Overall, Austria dominates launch activity in Europe, accounting for over one third (35 per cent) of “wine cheese” introductions between 2014 and October 2015, followed by Germany (29 per cent) and France (17 per cent).

“Many ‘wine cheeses’ are washed-rind types which are periodically cured in white or red wine to develop pungent, distinctive flavours.

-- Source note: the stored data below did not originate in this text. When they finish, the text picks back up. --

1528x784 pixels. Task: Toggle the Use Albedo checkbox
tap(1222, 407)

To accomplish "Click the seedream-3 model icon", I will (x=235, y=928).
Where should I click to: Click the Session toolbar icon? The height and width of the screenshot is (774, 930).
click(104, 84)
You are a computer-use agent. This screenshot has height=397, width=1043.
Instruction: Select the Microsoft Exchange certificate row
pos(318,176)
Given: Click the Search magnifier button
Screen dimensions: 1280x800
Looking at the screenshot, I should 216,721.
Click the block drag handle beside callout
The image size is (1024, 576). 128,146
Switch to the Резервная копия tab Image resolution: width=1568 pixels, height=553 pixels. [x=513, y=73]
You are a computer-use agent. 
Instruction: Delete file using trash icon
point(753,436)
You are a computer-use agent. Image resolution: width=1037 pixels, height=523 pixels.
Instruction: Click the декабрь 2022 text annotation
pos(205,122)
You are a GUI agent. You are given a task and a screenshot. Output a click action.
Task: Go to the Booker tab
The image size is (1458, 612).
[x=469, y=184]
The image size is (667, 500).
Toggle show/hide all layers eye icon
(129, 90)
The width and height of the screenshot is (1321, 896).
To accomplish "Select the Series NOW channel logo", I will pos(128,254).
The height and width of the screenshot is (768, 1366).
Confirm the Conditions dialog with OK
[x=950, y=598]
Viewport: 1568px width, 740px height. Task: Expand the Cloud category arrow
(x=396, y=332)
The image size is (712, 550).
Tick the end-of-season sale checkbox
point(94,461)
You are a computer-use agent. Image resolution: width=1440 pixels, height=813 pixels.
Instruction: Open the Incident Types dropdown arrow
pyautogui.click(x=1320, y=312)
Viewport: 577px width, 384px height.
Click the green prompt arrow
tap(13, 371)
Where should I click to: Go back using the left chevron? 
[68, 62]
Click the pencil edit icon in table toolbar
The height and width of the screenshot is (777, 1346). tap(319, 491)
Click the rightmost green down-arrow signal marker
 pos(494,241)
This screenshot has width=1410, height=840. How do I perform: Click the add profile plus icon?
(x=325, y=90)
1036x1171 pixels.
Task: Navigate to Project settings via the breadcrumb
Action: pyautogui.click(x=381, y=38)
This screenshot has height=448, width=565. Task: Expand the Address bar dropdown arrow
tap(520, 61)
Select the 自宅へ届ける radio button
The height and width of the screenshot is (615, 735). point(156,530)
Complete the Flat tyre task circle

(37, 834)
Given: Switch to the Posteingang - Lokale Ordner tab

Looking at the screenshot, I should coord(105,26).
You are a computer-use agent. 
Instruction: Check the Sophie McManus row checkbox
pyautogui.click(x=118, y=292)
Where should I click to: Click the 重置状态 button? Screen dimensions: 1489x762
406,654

The combination of cheese with wine is widely considered a natural, classic culinary match.

"Translating that ‘perfect match’ into product innovation, the market has seen a growing focus on wine-infused varieties, targeting adventurous, yet grown-up palates with their overtly adult positioning,” Ms Beuch said.

While wine-infused cheese is a classic, brands are also increasingly moving beyond the grape and towards other alcoholic flavours.

Apart from wine, according to Mintel GNPD, the top used alcohol flavours in new cheese launches in Europe between 2014 and October 2015 were beer (32 per cent), calvados (11 per cent), cider (8 per cent), brandy/Armagnac (6 per cent) and whiskey (6 per cent).

The most notable upswing has come from beer, with a share in alcohol-flavoured cheese launches that has jumped to 40 per cent between January and October 2015, up from 22 per cent over the same period in 2012, bringing beer on par with wine in launch activity.

“The increased launch activity in the beer-flavoured cheese sector reflects a wider, growing acceptance of beer’s capacity to pair with all kinds of foods, which is expressed, for example, by the emergence of beer sommeliers in recent years,” concluded Ms Beuch.